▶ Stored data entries
Content starts
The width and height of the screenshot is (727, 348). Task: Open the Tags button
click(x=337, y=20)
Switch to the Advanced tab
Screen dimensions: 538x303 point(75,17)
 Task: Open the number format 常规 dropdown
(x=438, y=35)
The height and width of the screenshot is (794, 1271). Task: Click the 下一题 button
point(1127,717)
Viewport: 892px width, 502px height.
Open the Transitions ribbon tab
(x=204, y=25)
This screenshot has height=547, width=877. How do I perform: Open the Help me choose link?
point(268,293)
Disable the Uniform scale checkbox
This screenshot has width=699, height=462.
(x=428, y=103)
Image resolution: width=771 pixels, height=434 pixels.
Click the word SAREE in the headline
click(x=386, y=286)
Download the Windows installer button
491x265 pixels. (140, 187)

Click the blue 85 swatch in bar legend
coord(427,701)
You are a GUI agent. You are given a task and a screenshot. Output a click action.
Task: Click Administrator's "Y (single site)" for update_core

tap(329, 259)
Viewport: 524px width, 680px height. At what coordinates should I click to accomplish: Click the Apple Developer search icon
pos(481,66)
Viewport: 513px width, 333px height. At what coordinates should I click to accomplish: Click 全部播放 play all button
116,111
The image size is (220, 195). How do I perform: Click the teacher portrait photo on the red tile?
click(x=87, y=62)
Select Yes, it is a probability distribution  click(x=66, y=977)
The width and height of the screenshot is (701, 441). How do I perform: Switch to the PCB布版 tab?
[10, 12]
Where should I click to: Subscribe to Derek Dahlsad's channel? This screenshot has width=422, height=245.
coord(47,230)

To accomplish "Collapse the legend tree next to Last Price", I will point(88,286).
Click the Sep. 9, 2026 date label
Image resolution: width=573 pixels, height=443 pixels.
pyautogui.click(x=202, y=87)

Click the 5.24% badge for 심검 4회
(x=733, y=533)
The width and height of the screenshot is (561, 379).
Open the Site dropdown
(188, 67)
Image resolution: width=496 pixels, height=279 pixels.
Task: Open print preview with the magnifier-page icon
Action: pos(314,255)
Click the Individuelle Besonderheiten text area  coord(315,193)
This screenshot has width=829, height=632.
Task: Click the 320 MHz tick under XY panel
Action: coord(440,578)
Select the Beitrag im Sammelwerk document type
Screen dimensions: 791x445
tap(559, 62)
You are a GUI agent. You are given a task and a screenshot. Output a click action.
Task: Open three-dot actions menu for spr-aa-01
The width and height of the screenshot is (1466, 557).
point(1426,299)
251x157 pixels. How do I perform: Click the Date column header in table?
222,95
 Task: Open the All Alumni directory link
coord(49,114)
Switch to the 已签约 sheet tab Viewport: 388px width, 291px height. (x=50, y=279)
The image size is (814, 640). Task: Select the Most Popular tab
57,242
Content ends
▶ TASK INSTRUCTIONS
Exactly as they appear above, write out the line containing "Viewport: 513px width, 333px" and each line that comes after it in the records.

▶ RESPONSE TO THIS TASK
Viewport: 513px width, 333px height. At what coordinates should I click to accomplish: Click 全部播放 play all button
116,111
The image size is (220, 195). How do I perform: Click the teacher portrait photo on the red tile?
click(x=87, y=62)
Select Yes, it is a probability distribution  click(x=66, y=977)
The width and height of the screenshot is (701, 441). How do I perform: Switch to the PCB布版 tab?
[10, 12]
Where should I click to: Subscribe to Derek Dahlsad's channel? This screenshot has width=422, height=245.
coord(47,230)

To accomplish "Collapse the legend tree next to Last Price", I will point(88,286).
Click the Sep. 9, 2026 date label
Image resolution: width=573 pixels, height=443 pixels.
pyautogui.click(x=202, y=87)

Click the 5.24% badge for 심검 4회
(x=733, y=533)
The width and height of the screenshot is (561, 379).
Open the Site dropdown
(188, 67)
Image resolution: width=496 pixels, height=279 pixels.
Task: Open print preview with the magnifier-page icon
Action: pos(314,255)
Click the Individuelle Besonderheiten text area  coord(315,193)
This screenshot has width=829, height=632.
Task: Click the 320 MHz tick under XY panel
Action: coord(440,578)
Select the Beitrag im Sammelwerk document type
Screen dimensions: 791x445
tap(559, 62)
You are a GUI agent. You are given a task and a screenshot. Output a click action.
Task: Open three-dot actions menu for spr-aa-01
The width and height of the screenshot is (1466, 557).
point(1426,299)
251x157 pixels. How do I perform: Click the Date column header in table?
222,95
 Task: Open the All Alumni directory link
coord(49,114)
Switch to the 已签约 sheet tab Viewport: 388px width, 291px height. (x=50, y=279)
The image size is (814, 640). Task: Select the Most Popular tab
57,242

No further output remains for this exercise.